Navalny’s widow calls for Russia election day gatherings on March 17 to show dismay with Putin

The widow of Russian opposition leader Alexei Navalny has called on his supporters to join a protest against this month’s presidential elections, which Navalny conceived shortly before his still inexplicable death.

Yulia Navalnaya asked Russians opposed to President Vladimir Putin to line up at polling stations on March 17, the last and most important day of voting.

Putin is certain to win a fifth term, potentially extending his rule until 2030, in elections that include only symbolic opponents.

But the meeting “will help millions of people see like-minded people and realize that we are not alone, we are surrounded by people who are also against war, against corruption and against lawlessness,” she said.

“We must use Election Day to show that we exist and that there are many of us, that we are real, living, real people and that we are against Putin. …What to do next is up to you. You can vote for any candidate except Putin. You could ruin your ballot,” Navalnaya said.

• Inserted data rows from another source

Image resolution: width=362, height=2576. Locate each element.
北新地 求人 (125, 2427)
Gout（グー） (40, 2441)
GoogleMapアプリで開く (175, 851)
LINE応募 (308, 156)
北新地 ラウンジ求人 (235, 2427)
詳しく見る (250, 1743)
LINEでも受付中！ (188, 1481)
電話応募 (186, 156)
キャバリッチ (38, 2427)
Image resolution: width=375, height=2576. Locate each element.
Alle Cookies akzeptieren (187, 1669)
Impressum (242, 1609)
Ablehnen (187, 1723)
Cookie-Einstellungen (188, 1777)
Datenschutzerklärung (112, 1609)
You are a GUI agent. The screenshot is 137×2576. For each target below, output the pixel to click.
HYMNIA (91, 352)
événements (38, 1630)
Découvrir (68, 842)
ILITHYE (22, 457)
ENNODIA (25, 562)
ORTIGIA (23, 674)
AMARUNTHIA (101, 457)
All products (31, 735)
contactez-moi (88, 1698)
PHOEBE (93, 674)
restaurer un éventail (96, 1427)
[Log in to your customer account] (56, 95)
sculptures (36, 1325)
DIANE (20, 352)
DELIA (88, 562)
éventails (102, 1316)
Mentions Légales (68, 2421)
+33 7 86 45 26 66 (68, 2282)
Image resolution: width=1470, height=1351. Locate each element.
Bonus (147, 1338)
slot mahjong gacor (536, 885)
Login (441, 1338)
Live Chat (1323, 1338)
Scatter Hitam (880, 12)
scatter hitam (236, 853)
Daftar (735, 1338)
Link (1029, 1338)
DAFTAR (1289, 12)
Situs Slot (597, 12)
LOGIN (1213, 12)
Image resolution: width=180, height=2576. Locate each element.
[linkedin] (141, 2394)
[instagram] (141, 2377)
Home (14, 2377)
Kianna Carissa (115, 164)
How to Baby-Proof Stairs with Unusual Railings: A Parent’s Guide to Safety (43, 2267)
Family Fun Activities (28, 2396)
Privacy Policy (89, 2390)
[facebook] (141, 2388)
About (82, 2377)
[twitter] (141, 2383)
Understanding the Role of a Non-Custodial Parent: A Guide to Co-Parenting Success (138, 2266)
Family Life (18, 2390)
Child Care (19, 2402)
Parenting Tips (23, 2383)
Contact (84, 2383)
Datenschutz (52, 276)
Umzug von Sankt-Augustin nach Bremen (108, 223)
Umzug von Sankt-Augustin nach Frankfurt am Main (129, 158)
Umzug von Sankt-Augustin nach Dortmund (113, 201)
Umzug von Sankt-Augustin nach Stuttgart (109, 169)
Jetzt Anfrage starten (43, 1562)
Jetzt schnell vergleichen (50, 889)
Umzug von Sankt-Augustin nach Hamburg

Navalny had put forward the afternoon concept on February 1, saying it was a “completely legal and safe” way to protest and that authorities would have no way to counter it. Mass protests in Russia have become effectively impossible under Putin’s increasing crackdown on dissent and criticism in recent years.

Navalny was reported dead on February 16. Authorities said he fell ill after walking through his prison colony, but provided no further details. Navalny had been jailed since returning to Moscow from Germany in early 2021, where he was recovering from a nerve agent poisoning that he blamed on the Kremlin.